### [Given records]
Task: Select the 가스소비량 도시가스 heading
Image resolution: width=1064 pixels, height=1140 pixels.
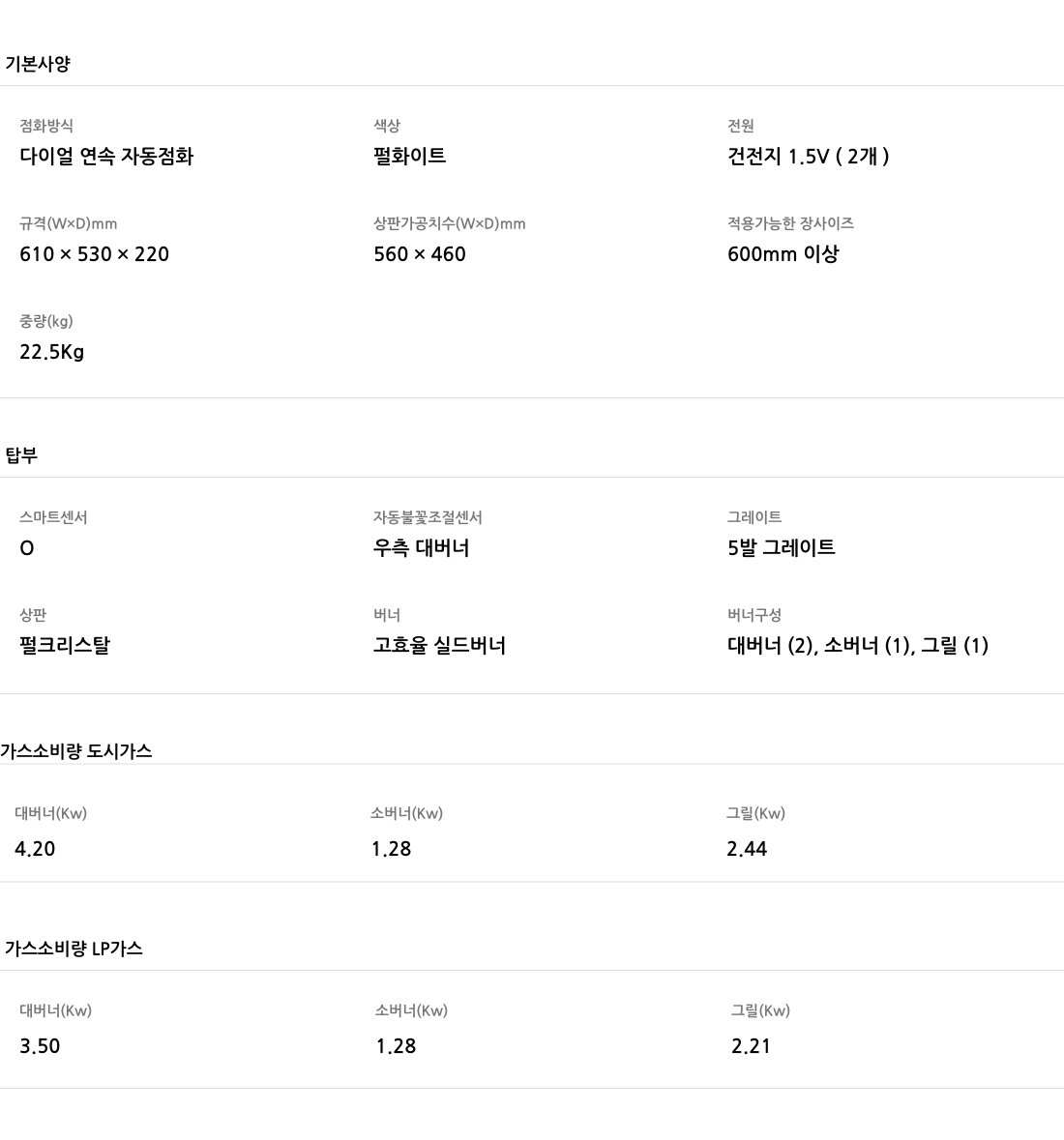Action: click(76, 751)
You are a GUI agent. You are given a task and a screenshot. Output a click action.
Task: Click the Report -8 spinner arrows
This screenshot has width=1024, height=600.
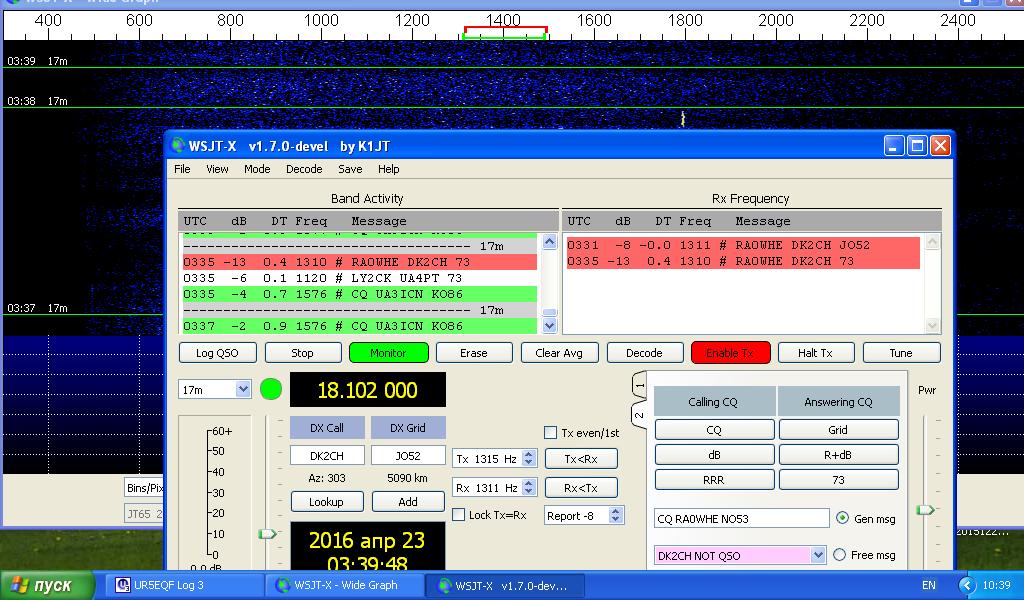(615, 516)
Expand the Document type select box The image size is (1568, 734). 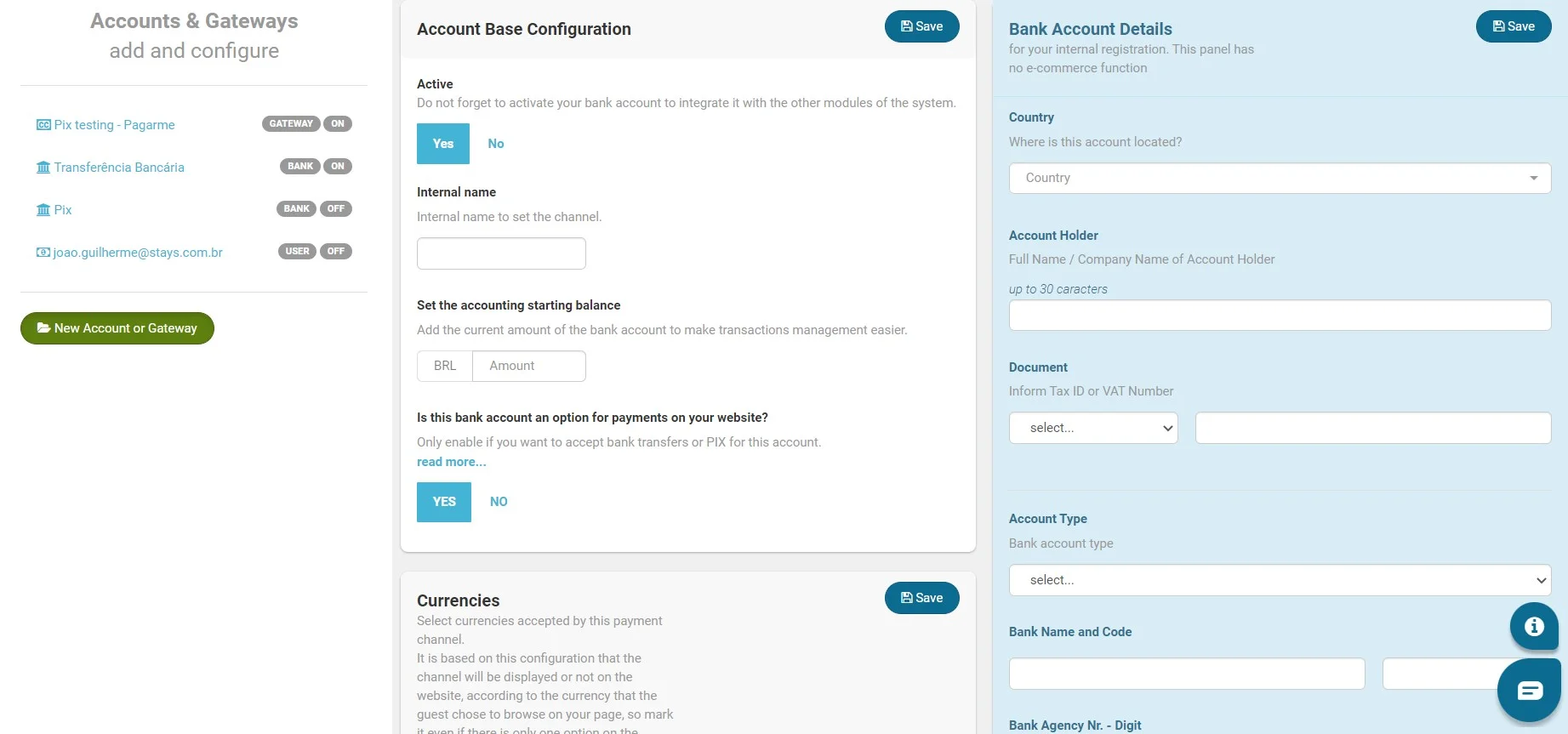[1093, 428]
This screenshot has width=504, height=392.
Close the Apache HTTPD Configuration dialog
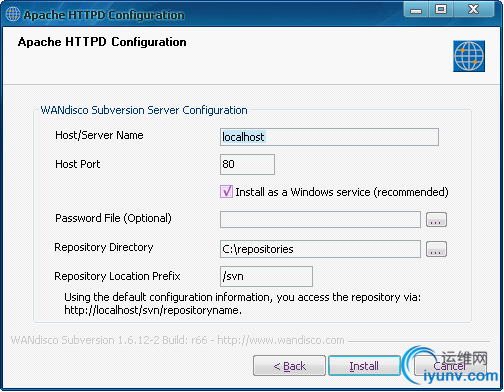473,10
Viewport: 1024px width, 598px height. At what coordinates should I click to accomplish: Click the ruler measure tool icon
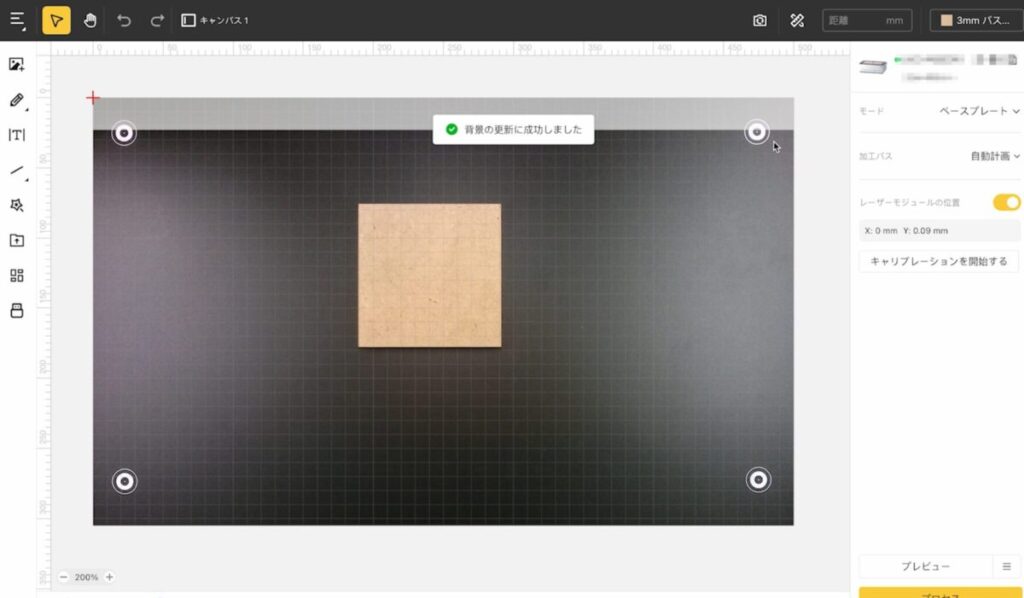797,20
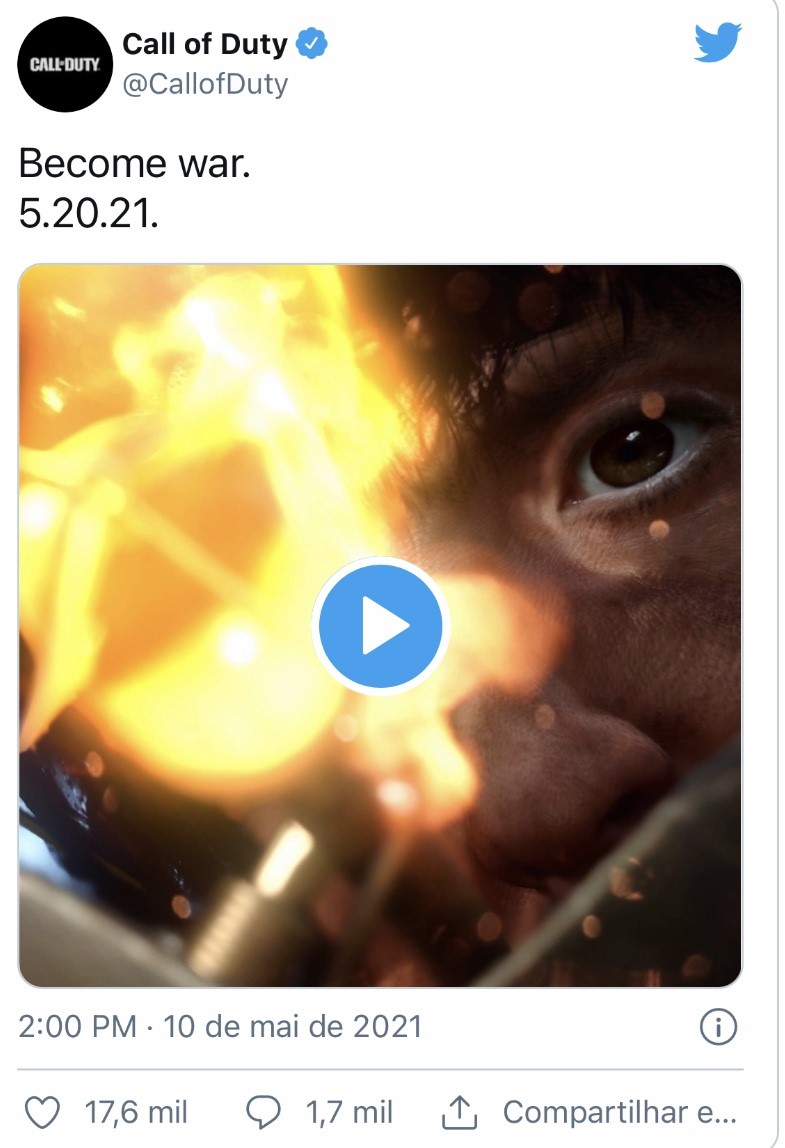Click the 2:00 PM time link
The height and width of the screenshot is (1148, 785).
pyautogui.click(x=78, y=1026)
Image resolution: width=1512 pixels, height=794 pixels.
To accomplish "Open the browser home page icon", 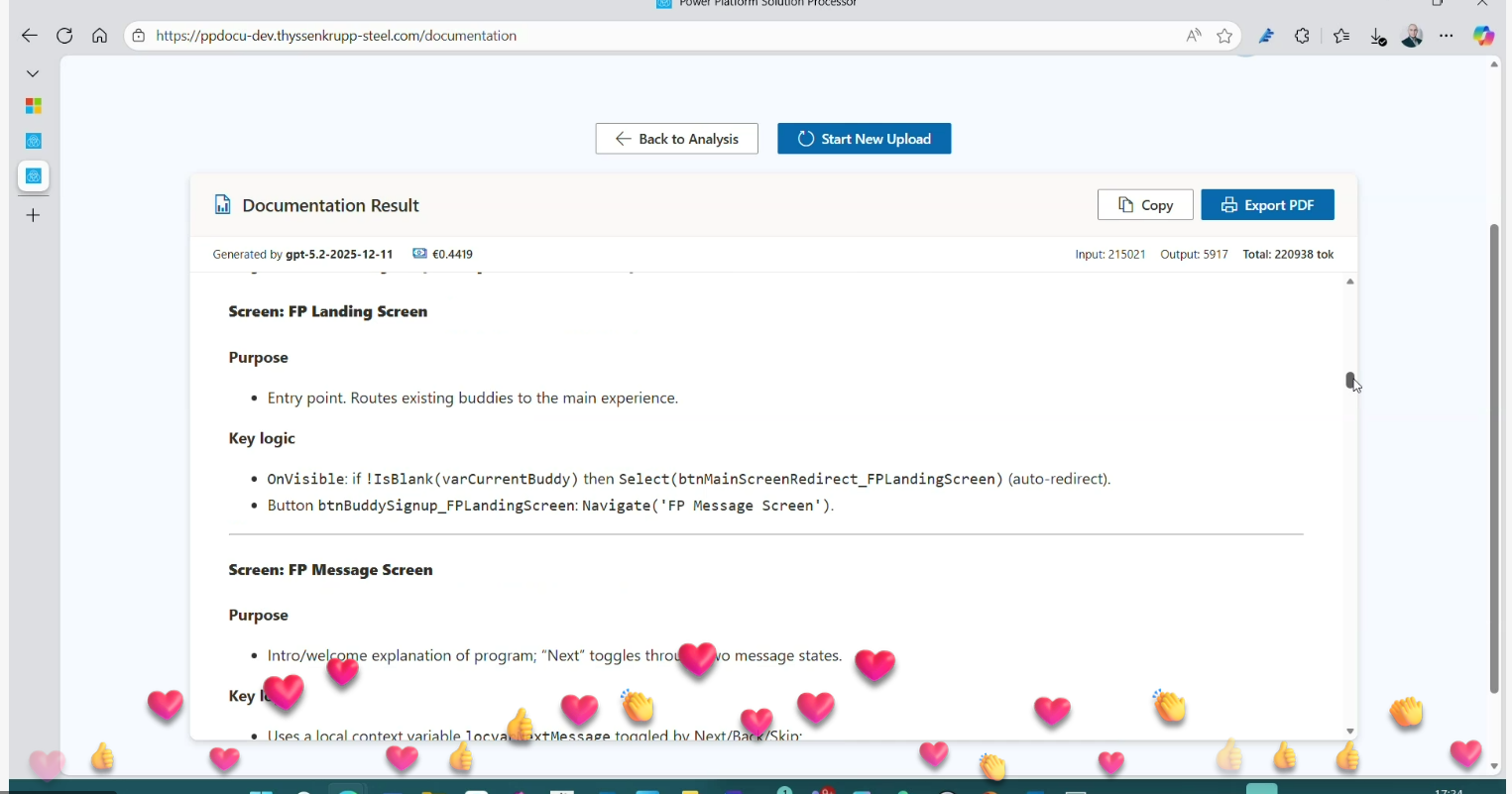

### [Exercise instructions]
Repeat exactly the lines from the one containing "Viewport: 1024px width, 598px" through the last line of the records above, both included, and leave out the pictures.

### [Solution]
Viewport: 1024px width, 598px height. At what coordinates should I click to accomplish: Click the ruler measure tool icon
797,20
Click the 2:00 PM time link
The height and width of the screenshot is (1148, 785).
pyautogui.click(x=78, y=1026)
Image resolution: width=1512 pixels, height=794 pixels.
To accomplish "Open the browser home page icon", 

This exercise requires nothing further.